Mount Kilimanjaro, Africa
Mount Kilimanjaro in Africa. Left: Feb. 17, 1993. Right: Feb. 21, 2000. Kilimanjaro is the tallest freestanding mountain in the world and is made up of three volcanic cones. These before and after images show the dramatic decline in Kilimanjaro's icecap over recent decades.
Muir Glacier, Alaska
Left: 1891. Right: 2005. This pair of photographs taken from the same location on the west shoreline of Muir Inlet, Glacier Bay National Park and Preserve in Alaska, shows the changes that have occurred to Muir Glacier during a period of more than a century. In the roughly 105-110 years between photographs, Muir Glacier has retreated more than 50 kilometers (31 miles) and is completely out of the field of view in the 2005 photograph.
Pokhalde Glacier, Himalayas
Left: Autumn 1956. Right: Autumn 2007. At the foot of Mount Everest, Pokhalde Glacier as it appeared in the 1956 photograph has disappeared 50 years later, as shown in this photograph taken in 2007.
The Doldenhorn Mountain, North East Ridge, Switzerland
Left: July 24, 1960, 10:40 a.m. Right: July 27, 2007, 10:44 a.m.

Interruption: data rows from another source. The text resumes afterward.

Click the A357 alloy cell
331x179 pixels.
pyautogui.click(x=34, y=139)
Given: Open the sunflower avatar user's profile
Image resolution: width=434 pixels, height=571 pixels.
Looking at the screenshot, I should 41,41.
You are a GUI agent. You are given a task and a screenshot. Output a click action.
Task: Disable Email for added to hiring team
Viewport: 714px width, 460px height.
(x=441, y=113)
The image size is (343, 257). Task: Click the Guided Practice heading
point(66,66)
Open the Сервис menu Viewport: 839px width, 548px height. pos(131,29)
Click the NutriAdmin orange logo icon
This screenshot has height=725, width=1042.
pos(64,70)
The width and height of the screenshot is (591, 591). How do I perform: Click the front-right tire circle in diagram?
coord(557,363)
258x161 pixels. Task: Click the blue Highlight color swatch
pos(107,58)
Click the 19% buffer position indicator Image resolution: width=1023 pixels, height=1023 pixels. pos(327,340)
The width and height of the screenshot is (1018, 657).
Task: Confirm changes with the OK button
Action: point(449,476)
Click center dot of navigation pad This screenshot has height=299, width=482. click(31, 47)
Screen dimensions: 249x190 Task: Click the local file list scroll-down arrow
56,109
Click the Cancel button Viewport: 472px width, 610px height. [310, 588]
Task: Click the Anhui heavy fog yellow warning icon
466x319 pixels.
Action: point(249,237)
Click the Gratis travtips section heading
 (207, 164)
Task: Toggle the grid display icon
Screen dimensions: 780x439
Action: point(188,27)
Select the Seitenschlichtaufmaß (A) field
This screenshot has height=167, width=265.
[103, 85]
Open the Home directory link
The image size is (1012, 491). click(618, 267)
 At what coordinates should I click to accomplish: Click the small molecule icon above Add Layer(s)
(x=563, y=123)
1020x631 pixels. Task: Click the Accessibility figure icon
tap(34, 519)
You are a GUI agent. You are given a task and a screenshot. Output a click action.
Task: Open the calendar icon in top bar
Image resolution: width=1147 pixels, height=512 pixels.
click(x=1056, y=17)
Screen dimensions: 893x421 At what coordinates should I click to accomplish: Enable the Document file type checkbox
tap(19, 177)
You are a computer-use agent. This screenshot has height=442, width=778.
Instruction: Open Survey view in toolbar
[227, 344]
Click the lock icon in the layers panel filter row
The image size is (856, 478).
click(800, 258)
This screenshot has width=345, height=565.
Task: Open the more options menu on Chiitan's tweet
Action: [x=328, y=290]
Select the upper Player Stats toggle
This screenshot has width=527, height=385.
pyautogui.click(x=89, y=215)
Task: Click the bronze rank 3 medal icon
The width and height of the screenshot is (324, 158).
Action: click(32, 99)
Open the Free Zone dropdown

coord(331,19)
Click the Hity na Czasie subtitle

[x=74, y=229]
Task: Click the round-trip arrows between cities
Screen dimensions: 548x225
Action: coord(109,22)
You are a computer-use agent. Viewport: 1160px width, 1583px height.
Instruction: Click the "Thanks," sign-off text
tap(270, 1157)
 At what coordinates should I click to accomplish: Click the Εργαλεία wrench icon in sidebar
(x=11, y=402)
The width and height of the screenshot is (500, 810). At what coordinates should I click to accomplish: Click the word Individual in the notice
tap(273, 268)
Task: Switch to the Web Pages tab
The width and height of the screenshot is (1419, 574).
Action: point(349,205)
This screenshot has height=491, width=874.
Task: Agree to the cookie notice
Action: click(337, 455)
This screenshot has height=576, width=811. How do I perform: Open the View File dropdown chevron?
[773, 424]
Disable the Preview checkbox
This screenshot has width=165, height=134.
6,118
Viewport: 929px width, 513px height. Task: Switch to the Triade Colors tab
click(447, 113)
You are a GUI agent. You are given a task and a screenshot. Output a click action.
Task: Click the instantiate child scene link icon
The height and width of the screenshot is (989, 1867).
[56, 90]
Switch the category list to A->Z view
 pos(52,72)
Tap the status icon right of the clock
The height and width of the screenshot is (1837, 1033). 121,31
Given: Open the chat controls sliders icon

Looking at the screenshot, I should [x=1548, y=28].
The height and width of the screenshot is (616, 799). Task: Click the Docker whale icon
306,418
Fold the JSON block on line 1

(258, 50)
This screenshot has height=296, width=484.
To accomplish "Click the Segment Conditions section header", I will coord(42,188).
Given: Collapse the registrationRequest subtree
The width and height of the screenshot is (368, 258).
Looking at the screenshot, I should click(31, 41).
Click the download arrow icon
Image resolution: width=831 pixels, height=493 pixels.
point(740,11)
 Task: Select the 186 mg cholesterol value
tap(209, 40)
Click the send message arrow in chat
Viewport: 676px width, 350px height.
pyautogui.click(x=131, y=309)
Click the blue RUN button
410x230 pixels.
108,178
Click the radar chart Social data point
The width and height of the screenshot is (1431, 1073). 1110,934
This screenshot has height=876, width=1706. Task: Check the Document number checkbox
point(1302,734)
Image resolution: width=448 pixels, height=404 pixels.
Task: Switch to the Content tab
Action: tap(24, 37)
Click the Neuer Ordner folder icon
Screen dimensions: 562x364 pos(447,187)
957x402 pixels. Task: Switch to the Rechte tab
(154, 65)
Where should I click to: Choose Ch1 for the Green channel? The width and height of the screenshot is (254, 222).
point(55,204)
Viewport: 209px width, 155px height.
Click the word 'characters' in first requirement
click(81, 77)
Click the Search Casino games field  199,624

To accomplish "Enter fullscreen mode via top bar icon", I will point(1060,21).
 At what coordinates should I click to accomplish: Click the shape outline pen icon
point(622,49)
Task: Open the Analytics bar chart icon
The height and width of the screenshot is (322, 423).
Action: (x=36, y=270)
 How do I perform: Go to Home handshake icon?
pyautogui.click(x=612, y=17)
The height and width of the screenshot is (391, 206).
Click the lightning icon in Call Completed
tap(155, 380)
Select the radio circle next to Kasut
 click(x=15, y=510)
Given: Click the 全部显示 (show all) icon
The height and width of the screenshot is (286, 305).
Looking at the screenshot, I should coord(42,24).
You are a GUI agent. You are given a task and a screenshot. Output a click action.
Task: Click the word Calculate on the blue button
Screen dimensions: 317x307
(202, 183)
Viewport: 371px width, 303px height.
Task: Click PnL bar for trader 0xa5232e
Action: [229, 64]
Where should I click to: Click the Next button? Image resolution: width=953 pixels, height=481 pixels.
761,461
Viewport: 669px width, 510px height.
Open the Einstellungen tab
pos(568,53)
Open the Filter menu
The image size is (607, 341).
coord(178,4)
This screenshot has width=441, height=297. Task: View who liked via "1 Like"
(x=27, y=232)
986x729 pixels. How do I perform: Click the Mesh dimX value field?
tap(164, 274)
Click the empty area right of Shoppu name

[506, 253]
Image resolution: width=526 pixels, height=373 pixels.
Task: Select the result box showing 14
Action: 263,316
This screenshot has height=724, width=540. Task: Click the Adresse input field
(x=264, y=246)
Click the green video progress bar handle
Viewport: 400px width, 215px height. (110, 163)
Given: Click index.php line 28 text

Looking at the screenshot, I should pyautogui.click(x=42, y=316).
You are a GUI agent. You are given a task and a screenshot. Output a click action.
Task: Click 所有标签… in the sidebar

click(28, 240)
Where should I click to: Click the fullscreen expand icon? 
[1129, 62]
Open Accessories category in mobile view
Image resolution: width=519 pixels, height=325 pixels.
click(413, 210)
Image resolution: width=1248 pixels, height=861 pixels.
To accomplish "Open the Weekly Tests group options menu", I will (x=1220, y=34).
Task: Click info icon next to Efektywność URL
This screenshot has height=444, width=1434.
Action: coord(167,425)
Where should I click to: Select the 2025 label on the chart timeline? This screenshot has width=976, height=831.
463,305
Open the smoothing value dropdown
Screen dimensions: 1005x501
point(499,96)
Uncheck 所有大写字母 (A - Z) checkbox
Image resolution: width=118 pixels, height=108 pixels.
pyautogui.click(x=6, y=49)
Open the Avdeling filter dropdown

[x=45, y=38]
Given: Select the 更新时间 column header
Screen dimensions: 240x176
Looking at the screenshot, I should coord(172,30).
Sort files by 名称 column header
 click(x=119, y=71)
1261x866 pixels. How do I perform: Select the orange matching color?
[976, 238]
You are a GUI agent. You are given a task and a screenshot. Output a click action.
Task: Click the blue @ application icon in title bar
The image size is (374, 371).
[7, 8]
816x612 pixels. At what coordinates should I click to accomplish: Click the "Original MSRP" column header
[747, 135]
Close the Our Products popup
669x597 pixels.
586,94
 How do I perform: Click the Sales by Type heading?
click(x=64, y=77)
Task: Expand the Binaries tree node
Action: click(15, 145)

As captured in these before and after photos, the glaciers of the Swiss Alps have been in retreat in recent years, and experts are concerned that they eventually will disappear.
Arapaho Glacier, Colorado
Left: 1898. Right: 2003. This pair of photographs shows the retreat of the Arapaho Glacier in the Colorado Rocky Mountains between 1898 and 2003. The Arapaho is an alpine glacier that contributes to sea level rise through melting.
Imja Glacier, Himalayas
Left: Autumn 1956. Right: Autumn 2007. These images show the glacier as seen from a point above Amphu Lake and from the upper slopes of Island Peak. The after shot shows pronounced retreat and collapse of the lower tongue of the glacier and formation of new melt ponds.
Northwestern Glacier, Kenai Fjords National Park, Alaska
The decline of Northwestern Glacier in Kenai Fjords National Park in Alaska. The glacier has retreated beyond the edge of the 2005 image.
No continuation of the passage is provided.